Pablo Cabañas Díaz/Noticias y Debate M3  

CDMX, 1 de septiembre, 2021.-Luis Sandi Meneses (1905-1995) trabajó para que la niñez y la juventud de México —que fueron su mayor preocupación— amaran la buena música. En el Conservatorio Nacional de Música, estudió violín con José Rocabruna, canto con Elvira González y composición con Estanislao Mejía.  

Realizó después un curso de composición con Carlos Chávez.  Fundó en 1938 y dirigió el Coro de Madrigalistas, para el cual compuso diversas obras corales, además de dedicarse a la enseñanza en varias escuelas.  

Escribió una serie de obras orquestales de carácter indigenista como “La hoja de plata” en la que utiliza melodías de los indios yaquis y aires de huapango. “Tema y variaciones” constituye otro ejemplo de neoclasicismo.  
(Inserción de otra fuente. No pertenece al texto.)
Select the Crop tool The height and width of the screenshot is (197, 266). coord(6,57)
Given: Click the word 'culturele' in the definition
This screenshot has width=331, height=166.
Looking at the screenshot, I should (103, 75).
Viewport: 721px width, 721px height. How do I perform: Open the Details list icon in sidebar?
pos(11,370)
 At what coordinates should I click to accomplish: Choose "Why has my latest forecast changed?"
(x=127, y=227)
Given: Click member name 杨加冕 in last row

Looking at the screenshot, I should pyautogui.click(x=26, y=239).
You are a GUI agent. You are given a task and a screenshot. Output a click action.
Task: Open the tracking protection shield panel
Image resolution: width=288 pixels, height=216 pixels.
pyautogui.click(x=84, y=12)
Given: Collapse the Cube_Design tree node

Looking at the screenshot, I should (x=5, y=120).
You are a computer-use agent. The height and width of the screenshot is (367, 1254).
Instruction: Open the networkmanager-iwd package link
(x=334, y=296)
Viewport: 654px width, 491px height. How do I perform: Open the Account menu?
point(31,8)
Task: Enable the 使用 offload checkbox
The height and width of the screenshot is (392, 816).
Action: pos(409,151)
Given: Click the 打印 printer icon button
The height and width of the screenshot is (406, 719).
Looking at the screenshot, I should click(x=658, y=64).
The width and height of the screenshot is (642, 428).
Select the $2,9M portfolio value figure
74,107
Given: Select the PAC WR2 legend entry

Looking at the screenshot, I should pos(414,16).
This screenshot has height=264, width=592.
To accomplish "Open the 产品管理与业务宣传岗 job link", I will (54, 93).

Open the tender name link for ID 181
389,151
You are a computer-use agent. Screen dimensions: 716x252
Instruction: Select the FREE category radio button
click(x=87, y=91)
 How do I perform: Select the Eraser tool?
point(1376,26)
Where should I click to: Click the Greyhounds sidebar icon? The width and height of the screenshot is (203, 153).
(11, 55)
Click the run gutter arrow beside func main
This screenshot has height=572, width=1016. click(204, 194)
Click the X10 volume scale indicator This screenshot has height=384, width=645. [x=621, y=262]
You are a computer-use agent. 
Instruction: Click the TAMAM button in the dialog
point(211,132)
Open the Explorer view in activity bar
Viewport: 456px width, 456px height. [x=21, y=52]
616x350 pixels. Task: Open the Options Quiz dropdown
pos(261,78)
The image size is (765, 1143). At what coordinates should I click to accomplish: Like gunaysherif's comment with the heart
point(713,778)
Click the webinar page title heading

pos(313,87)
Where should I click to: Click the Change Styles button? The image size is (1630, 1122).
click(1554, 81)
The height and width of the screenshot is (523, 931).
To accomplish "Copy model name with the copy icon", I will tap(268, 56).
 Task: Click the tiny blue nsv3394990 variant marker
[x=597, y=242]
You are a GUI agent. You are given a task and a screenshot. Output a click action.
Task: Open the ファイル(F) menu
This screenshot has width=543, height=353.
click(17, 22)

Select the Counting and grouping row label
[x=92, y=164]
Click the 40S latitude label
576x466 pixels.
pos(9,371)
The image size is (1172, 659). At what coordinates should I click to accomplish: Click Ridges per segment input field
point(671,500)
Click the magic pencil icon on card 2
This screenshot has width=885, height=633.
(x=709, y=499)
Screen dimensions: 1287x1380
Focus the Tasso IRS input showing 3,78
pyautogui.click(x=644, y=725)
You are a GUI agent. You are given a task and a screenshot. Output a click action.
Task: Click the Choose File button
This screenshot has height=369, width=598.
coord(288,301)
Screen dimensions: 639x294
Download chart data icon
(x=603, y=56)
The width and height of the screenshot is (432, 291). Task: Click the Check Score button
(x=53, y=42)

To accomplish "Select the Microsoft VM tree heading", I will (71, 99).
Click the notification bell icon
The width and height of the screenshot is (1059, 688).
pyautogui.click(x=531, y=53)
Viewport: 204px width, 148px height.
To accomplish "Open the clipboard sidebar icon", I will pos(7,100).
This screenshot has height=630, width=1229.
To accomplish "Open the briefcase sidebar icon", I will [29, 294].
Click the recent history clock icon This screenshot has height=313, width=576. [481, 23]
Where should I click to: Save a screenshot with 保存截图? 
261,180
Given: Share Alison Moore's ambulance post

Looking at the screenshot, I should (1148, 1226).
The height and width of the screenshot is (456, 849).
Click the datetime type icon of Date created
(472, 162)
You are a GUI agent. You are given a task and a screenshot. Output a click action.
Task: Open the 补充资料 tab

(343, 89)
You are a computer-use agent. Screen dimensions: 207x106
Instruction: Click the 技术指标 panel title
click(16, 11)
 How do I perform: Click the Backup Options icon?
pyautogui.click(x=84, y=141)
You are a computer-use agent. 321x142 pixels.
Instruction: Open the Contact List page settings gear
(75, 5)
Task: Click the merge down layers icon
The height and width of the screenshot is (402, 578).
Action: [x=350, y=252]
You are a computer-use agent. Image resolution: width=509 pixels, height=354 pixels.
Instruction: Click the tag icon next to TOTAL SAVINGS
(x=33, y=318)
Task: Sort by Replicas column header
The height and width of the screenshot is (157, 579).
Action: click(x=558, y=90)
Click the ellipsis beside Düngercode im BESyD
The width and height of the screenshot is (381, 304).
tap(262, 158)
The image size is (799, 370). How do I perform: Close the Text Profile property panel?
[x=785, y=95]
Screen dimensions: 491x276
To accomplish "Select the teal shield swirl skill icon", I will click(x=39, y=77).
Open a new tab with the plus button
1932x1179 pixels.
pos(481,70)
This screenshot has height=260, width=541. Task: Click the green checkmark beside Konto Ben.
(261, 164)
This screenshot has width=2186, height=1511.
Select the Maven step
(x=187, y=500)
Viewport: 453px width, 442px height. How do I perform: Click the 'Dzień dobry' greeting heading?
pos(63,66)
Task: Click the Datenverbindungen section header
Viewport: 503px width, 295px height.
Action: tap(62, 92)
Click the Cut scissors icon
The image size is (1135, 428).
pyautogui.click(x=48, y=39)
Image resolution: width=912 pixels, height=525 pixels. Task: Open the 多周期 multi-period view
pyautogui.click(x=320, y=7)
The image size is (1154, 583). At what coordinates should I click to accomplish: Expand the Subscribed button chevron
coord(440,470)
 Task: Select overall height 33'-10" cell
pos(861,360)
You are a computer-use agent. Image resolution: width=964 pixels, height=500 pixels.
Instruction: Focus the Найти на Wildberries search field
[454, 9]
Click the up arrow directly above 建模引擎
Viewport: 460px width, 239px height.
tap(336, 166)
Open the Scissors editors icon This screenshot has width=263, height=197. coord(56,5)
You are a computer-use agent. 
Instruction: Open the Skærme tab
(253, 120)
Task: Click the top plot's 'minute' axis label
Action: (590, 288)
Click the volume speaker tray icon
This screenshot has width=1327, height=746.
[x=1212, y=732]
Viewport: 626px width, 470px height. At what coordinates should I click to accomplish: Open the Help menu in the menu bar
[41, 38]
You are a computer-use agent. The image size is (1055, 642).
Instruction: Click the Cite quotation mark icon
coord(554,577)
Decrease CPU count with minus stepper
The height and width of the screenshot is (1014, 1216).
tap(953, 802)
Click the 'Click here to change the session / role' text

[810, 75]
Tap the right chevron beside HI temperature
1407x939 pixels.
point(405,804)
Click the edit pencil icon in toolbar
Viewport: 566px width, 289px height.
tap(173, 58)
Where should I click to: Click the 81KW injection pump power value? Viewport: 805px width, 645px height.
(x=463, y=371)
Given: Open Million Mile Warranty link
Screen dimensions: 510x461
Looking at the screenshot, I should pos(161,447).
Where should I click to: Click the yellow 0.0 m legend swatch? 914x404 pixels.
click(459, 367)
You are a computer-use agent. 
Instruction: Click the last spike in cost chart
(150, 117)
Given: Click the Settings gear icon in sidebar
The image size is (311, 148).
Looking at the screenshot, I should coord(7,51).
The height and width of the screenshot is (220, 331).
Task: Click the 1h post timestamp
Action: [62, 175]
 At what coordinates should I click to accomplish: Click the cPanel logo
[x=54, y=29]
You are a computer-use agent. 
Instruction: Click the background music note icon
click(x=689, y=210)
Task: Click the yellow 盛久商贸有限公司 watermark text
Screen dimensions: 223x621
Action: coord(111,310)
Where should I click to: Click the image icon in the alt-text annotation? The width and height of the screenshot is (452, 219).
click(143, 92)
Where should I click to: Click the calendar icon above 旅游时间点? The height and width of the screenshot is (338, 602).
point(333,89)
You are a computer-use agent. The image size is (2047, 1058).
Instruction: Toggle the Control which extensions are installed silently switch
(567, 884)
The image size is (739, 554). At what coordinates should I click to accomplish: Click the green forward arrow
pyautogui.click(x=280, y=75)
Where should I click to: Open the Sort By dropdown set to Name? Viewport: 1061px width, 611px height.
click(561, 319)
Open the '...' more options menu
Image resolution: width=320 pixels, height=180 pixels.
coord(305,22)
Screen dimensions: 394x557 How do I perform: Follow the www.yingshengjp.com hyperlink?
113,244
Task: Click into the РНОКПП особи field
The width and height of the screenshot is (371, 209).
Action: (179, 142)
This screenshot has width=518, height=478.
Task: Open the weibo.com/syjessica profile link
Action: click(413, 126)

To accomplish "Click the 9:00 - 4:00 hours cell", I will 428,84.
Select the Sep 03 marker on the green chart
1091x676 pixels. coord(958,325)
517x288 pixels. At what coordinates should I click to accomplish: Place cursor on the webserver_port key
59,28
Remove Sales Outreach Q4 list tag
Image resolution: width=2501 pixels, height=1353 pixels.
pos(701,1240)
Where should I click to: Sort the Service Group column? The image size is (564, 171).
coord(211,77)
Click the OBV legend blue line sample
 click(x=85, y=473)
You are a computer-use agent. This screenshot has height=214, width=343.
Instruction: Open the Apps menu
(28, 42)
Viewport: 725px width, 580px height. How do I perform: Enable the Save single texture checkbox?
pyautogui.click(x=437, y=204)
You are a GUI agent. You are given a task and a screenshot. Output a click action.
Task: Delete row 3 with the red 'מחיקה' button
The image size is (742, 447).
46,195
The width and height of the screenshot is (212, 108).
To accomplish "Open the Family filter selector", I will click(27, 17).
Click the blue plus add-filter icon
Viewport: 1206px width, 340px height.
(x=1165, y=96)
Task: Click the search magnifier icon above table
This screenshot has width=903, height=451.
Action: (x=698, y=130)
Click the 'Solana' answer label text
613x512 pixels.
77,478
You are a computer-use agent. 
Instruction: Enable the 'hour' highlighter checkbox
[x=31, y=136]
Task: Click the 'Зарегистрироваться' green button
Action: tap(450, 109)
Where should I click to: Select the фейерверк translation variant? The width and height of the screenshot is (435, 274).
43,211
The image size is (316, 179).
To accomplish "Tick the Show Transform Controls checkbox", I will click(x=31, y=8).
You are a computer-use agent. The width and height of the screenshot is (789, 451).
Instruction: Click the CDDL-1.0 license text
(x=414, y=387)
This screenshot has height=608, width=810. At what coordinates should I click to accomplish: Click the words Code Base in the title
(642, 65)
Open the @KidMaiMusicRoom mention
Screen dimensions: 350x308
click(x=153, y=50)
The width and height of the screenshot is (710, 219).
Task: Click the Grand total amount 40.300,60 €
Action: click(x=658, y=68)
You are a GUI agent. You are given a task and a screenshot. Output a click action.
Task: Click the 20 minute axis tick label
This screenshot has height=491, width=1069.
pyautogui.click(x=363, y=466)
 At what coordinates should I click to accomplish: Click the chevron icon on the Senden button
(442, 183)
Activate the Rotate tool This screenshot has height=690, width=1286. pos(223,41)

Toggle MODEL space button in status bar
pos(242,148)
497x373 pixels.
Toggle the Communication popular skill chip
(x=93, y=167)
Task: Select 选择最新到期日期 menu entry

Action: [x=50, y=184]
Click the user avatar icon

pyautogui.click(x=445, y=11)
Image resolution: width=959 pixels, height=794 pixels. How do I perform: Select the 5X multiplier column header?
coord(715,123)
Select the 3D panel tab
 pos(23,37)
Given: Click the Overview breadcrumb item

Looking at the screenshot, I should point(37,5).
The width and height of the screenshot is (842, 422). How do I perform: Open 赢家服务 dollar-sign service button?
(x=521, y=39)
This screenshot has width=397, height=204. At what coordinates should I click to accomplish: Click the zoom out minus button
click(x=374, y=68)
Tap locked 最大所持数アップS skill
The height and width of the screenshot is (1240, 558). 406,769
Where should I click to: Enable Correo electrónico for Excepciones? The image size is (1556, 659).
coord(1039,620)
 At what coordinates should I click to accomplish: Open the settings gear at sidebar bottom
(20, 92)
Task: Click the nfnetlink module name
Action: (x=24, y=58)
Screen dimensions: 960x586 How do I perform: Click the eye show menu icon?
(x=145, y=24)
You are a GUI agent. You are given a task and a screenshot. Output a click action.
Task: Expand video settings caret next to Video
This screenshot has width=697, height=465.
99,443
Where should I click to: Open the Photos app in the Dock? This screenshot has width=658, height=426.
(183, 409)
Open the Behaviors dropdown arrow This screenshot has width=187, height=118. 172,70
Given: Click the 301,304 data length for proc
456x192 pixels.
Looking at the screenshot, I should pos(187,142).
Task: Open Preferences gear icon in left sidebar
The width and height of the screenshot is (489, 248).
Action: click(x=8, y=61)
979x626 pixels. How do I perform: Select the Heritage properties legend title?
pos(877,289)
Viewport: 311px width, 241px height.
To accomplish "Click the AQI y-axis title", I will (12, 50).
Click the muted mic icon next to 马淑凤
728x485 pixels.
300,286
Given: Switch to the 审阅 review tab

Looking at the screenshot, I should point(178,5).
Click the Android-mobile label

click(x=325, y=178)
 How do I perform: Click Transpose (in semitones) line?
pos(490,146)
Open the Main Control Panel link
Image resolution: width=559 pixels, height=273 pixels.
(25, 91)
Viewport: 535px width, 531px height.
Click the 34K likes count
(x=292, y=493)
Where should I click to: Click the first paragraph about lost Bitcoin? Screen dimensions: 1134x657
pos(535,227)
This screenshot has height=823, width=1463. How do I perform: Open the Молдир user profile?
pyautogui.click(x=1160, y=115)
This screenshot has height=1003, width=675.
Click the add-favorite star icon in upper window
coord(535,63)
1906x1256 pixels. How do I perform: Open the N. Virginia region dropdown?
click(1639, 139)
En 1933 fue nombrado Jefe de la Sección de Música, de donde pasó, en 1936, a la Sección de Teatro, para después volver, en 1937, a la Sección de Música. En 1942 fue nombrado jefe del Departamento de Música de Bellas Artes. En 1949 fue director general de Bellas Artes y después subdirector de la misma institución. En 1950 volvió al Departamento de Música de donde nuevamente pasó a la Sección de Música, en 1951, y luego al Departamento, en 1959, permaneciendo en esta ocasión hasta el año de 1965.  

Desde los puestos antes mencionados trabajó en las escuelas primarias, secundarias y normales, formulando planes, elaborando programas, preparando el repertorio de coros de estas; y organizando la apreciación musical. El 15 de septiembre de 1954, con motivo del primer centenario de nuestro Himno Nacional, el maestro Sandi, tuvo el honor de dirigir en la Plaza de la Constitución, —, un conjunto de voces formado por 13 mil escolares-, los que entonaron nuestro canto patrio, completo. De esta ejecución existe la grabación de un disco. Posteriormente, el 14 de septiembre de 1955, en el Auditorio Nacional dirigió un conjunto de 16 mil voces, cantando también el Himno Nacional.  

Sandi dirigió en varias ocasiones la Orquesta Sinfónica Nacional, ejecutando obras de los grandes genios de la música. Dedicó algún tiempo a la composición, de cuya producción podemos mencionar su ópera Carlota, hecha sobre el libreto de Francisco Zendejas, y su obra Bonampak. Su diario contacto con el Coro de Madrigalistas lo hizo componer y arreglar una enorme cantidad de obras corales. Entre esas obras destacan: Suite banal (1937), Tú Fú (1956), Segunda Sinfonía (1979); Corales, Los Xtoles (1947) y Nisida (1950); Coro y Orquesta, Las Troyanas (1945) e Instrumentales varios, Cinco miniaturas (1959-60) y Aire antiguo (1961).  

Fue autor de varios libros para uso de los alumnos de las escuelas primarias, secundarias y normales. Sandi fue presidente del Comité Nacional Mexicano del Consejo Internacional de la Música; miembro individual del Consejo Internacional de la Música, de la UNESCO, para el periodo 1963-1966; miembro del Comité del Consejo Interamericano de Música.  

Al dejar el Departamento de Música, en 1965, pasó nuevamente a la Sección de Música Escolar, a la que renunció al finalizar el mismo año, para jubilarse. Su obra que integra elementos de la música indígena es poco conocida, no encontrándose grabaciones de la misma, algo que afecta a la mayoría de los compositores mexicanos del pasado siglo.